An MRI shows no damage to Billy Hamilton’s knee, and he explains what happened on that fly ball he missed on Thursday.
“That’s a play I make — should make,” Hamilton said. “I’m mad at myself. I should’ve made that play. But the sun was a big factor to it at the end. The ball actually got in the sun, so I had to take my eye off it a little bit. The ball hit the tip of my glove. I was cussing myself at that. That’s a play I gotta make, especially in a situation like that. I feel like that play is on me.”
Vahe Gregorian writes about what Whit Merrifield has taught us.
The streak didn’t end because he audaciously dared address it by peppering his remarks with references to eyeing DiMaggio’s seemingly immortal mark and with other unflinching assurances. Like his playful daily “see y’all tomorrow” after pre-game news conferences that were going to be ongoing until the streak ended.
“I LOVED that,” Brett told The Star. “You know what, if you don’t have confidence in yourself, how do you expect other people to have it in you?”
Or as Merrifield put it: “Why would you not want to go out and play with that kind of pressure and try to do something that they say can’t be done?”
Sam Mellinger has a good column about how this bad start could hurt attendance.
The Royals did not even come close to selling out their season opener — the announced attendance of 31,675 was the lowest for an opener at the Truman Sports Complex since the first game after the 1994 strike. The Royals have had teams open on the road, come back with reasonable expectations of 100 losses, and still sell out that first game at Kauffman Stadium.
Heck, the 2005 team, which followed a 104-loss season with 106 more, drew 41,788.
Granted, the weather wasn’t great, but the low turnout also wasn’t a fluke. Entering the weekend, the Royals hadn’t drawn more than 13,533 fans for any game this year. Five of their nine home games drew fewer than 11,000.
Last year, the Royals did not have a single total that low.
Baseball America lists a Royals prospect as an international sleeper prospect.
LUIS DE LA ROSA, RHP, ROYALS
The 16-year-old de la Rosa was training as a shortstop but moved to the mound before signing with the Royals for $147,500. He’s an athletic pitcher who has grown a few inches to 6-foot-2, 175 pounds and taken to pitching quickly. He shows a loose, easy arm and a fastball up to the low 90s with more to go, mixing in a slider with feel for a changeup and impressive pitchability given his background, to the point where he might even skip the Dominican Summer League.

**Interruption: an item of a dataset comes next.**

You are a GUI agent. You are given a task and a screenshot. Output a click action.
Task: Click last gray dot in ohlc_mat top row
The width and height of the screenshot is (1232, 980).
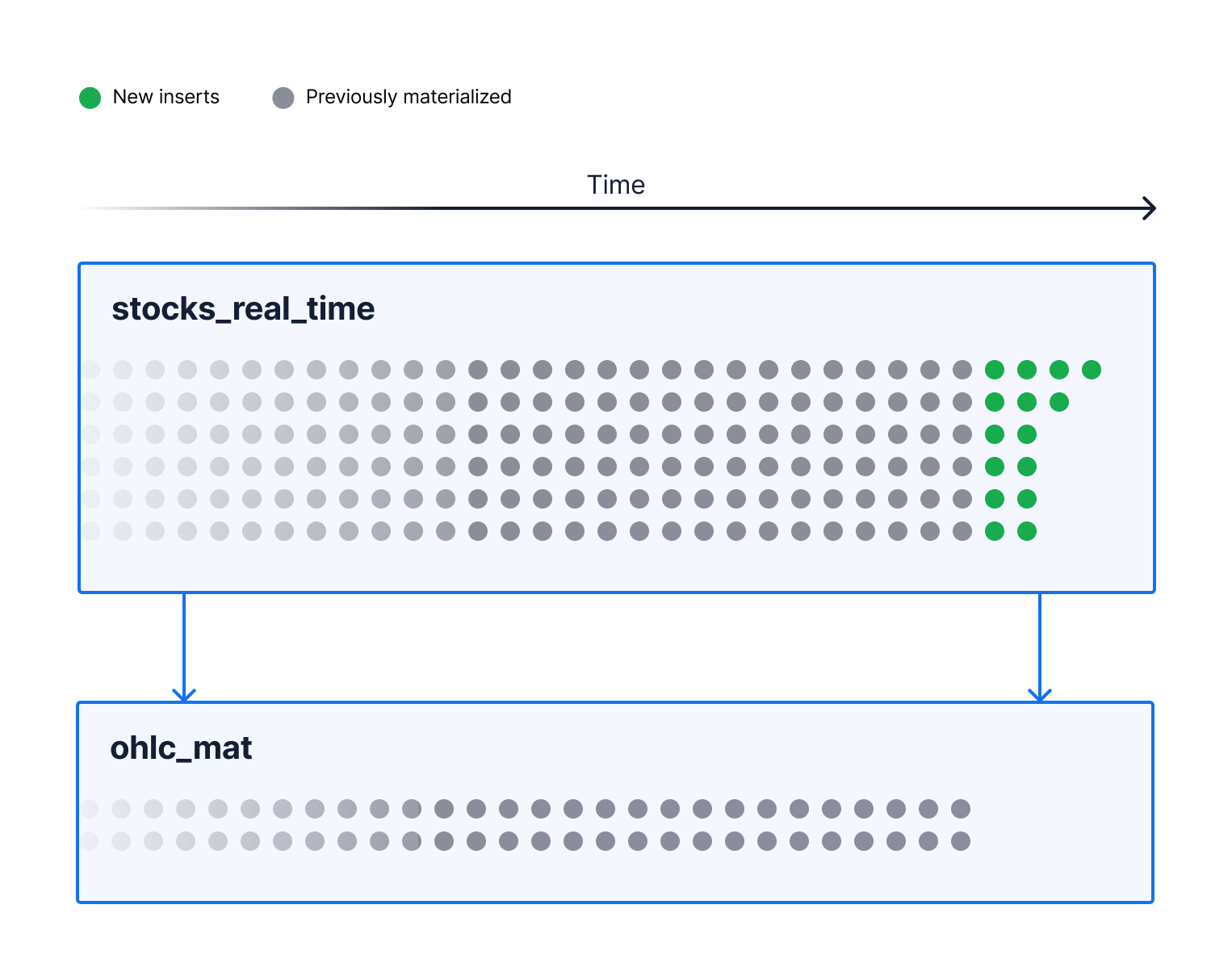(x=961, y=809)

Jim Bowden writes why Dallas Keuchel and Craig Kimbrel are still unsigned.
What numbers would Mike Trout have to put up to have a 15-WAR season?
Here are MLB’s holiday uniforms.
Ozzie Albies’ contract may be the worst-ever for a player.
What is the reason for all the contract extensions?
A look at the opt-out decisions players will need to make next off-season.
Jessica Mendoza embraces her role as a trailblazer.
Does CBS pipe in fake bird noises during Masters coverage?
A British rugby league is expanding to New York.
Human drugs are polluting water, and animals are swimming in it.
Breaking down all the key moments from the new Star Wars teaser trailer.
Your song of the day is Charles Mingus with Nostalgia in Times Square.